WORK TO COMPLETE
Taking each line of the records in turn, count those containing "computer" and report only the number.
[Opening SOURCE DATA section]
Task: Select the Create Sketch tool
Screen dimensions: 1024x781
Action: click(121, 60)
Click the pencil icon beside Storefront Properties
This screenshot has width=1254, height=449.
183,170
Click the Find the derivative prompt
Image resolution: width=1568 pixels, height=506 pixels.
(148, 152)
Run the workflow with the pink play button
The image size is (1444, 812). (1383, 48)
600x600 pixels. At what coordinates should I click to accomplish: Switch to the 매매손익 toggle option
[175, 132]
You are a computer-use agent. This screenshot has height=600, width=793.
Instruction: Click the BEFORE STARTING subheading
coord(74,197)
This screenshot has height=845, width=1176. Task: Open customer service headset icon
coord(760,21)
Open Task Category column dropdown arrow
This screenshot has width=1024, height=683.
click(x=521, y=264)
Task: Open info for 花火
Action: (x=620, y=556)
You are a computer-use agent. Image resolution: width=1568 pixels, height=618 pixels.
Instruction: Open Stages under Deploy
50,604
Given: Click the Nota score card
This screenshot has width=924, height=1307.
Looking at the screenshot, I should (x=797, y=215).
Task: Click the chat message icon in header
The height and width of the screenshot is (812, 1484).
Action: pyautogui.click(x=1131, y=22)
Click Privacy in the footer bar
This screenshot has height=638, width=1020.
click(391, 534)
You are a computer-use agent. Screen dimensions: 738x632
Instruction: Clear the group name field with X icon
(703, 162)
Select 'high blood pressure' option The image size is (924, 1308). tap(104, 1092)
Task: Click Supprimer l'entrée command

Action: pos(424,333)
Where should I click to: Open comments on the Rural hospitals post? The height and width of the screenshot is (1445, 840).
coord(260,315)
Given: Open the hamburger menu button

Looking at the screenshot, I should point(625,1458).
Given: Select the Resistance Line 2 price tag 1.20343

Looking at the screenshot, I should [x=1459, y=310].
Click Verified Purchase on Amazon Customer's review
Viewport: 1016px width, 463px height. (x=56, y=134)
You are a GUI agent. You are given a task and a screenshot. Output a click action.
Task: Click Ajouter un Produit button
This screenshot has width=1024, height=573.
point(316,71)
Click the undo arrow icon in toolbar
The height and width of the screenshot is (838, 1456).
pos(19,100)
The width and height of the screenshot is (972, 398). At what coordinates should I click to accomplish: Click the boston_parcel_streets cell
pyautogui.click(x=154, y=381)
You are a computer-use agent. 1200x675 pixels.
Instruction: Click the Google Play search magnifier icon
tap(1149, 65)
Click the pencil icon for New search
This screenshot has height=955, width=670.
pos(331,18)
[Closing SOURCE DATA section]
FINISHED TASK
4